A companheira raiva.
- Taty Mendes
- 23 de ago. de 2021
- 2 min de leitura
Fiquei surpresa ao perceber quanta raiva existe dentro de mim. A raiva se expressava nas doenças respiratórias provocadas pelo "não falar" e, mais gravemente, pelo "não gritar". Depois ela se esgueirava sorrateiramente por meio da dor de garganta e das crises de sinusite. Agora, ela se encontra aqui, em uma tireoide que tenho que vigiar e nos músculos enovelados do meu pescoço e ombro.
Minha companheira raiva, agora eu te vejo.

Eu aprendi a dizer que não sentia raiva de ninguém, apenas mágoa. Então Ermance Dufaux acabou com a minha desculpa e disse no livro "Emoções que Curam" que a "mágoa é a raiva que perdura no tempo". Então, se a mágoa é a mesma raiva, ela certamente mora em mim, mas onde ela está?
Busquei olhar para a minha criança pequena, incompreendida e perdida num mundo de adultos. Ah, a minha criança sentiu muita raiva. Raiva pelas ausências, raiva pelas presenças que tentavam inutilmente suprir as ausências e raiva por não ser vista. Minha criança sentiu muita raiva, mas ela foi calada.
Um ser algoz calou a minha criança e lhe disse "É feio sentir raiva, você deve perdoar sempre". Em outros momentos este mesmo algoz lhe disse "Se você mostrar a raiva, não será querida por todos, pois você deve ser uma criança boazinha para ser amada."
Agora, adulta, encaro frente a frente este algoz no espelho e vejo a criança. Abraço ela bem apertada e digo a ela que está tudo bem sentir raiva. A raiva faz parte da vida. A minha criança me perguntou com aquele olhar infantil:
"Como faço para sentir raiva?"
"Não sei, minha criança, ainda estou aprendendo a colocar esta raiva para fora."
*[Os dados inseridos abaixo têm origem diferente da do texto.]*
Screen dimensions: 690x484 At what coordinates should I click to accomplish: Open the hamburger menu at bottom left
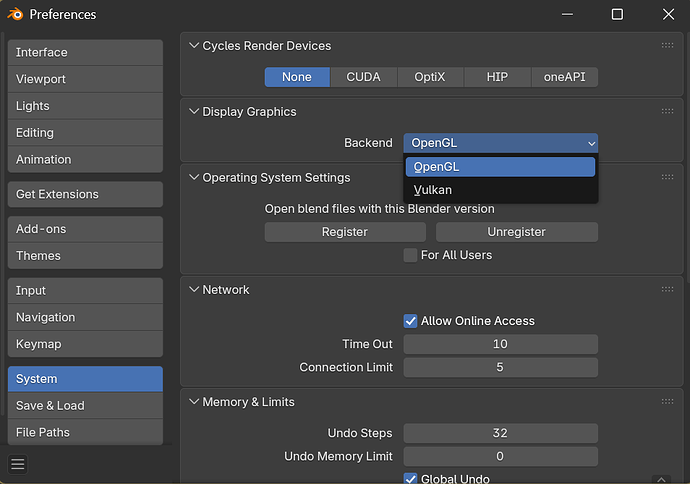point(18,464)
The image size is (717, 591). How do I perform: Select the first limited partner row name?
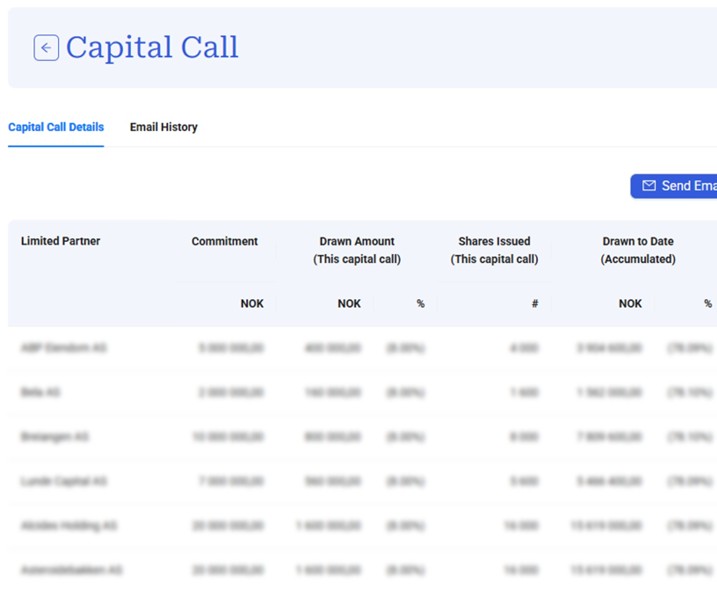pyautogui.click(x=63, y=348)
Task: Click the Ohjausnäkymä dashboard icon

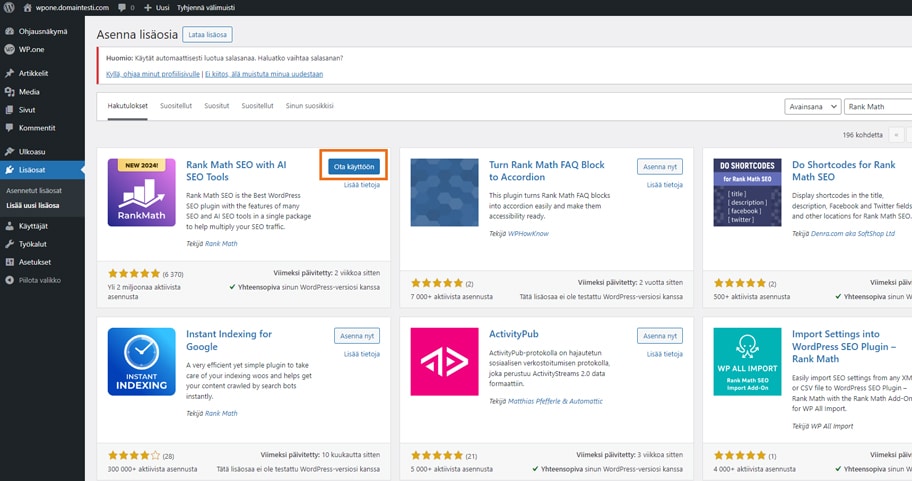Action: point(9,31)
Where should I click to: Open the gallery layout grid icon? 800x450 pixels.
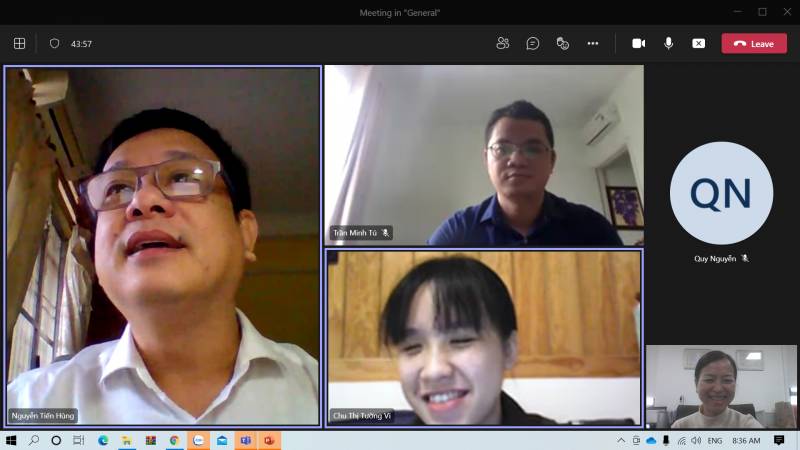click(19, 43)
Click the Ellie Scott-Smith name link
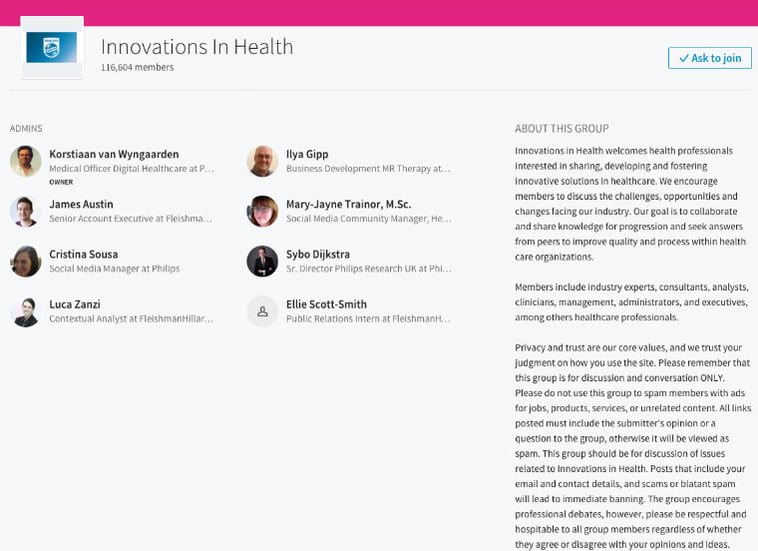Image resolution: width=758 pixels, height=551 pixels. pos(326,304)
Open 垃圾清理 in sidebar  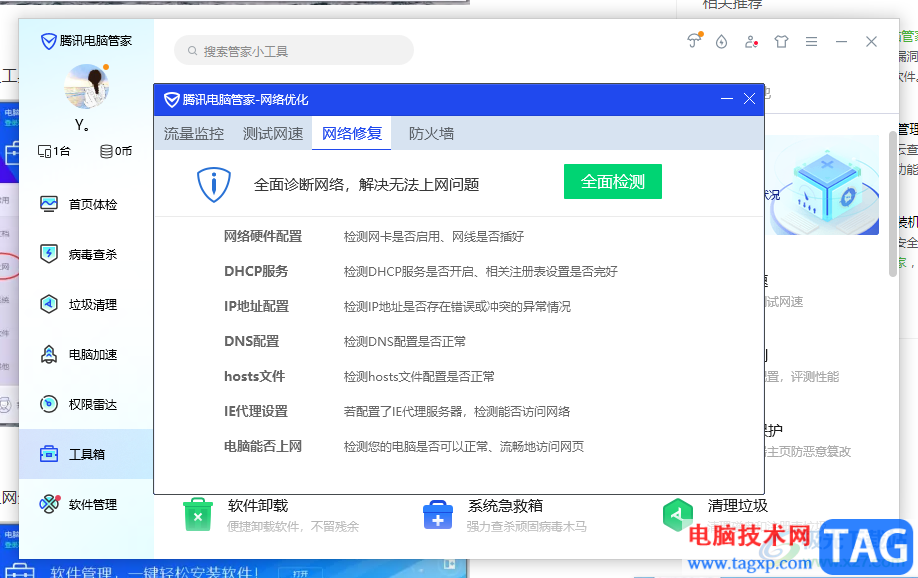[78, 305]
Um dos textos mais instigantes sobre a raiva para mim é o conto "O Búfalo", do livro Laços de Família de Clarice Lispector. Ele conta sobre uma mulher que queria encontrar o ódio e foi buscá-lo no zoológico. Ela o buscou infrutiferamente em todos os animais até ver o olhar do búfalo.
"O búfalo voltou-se, imobilizou-se, e a distância encarou-a. Eu te amo, disse ela então com ódio para o homem cujo grande crime impunível era o de não querê-la. Eu te odeio, disse implorando amor ao búfalo." Do Livro Laços de Família - O Búfalo
Desde a minha adolescência este é o meu conto preferido, O Búfalo. Talvez por que eu me veja na mulher que buscava entender o ódio e entender, assim, a si mesma.
O fato é que quando dei voz para a criança, permitindo que ela sentisse raiva livremente, gritasse, chorasse e odiasse todos, o mar de emoções se acalmou. A adulta aqui pôde finalmente ouvir uma música, dançar, andar de bicicleta e se divertir liberta.
Eu e a criança conseguimos finalmente olhar para aquelas pessoas das ausências e das presenças com amor, pois a raiva tinha se esvaído. Da mesma forma que a mulher da Clarice Lispector morreu e matou o búfalo para depois renascer, eu também morri vendo a raiva e depois renasci para uma nova vida.
Luz e paz.
Que bom deve ser gritar o que sente, deve dar uma sensação de libertação.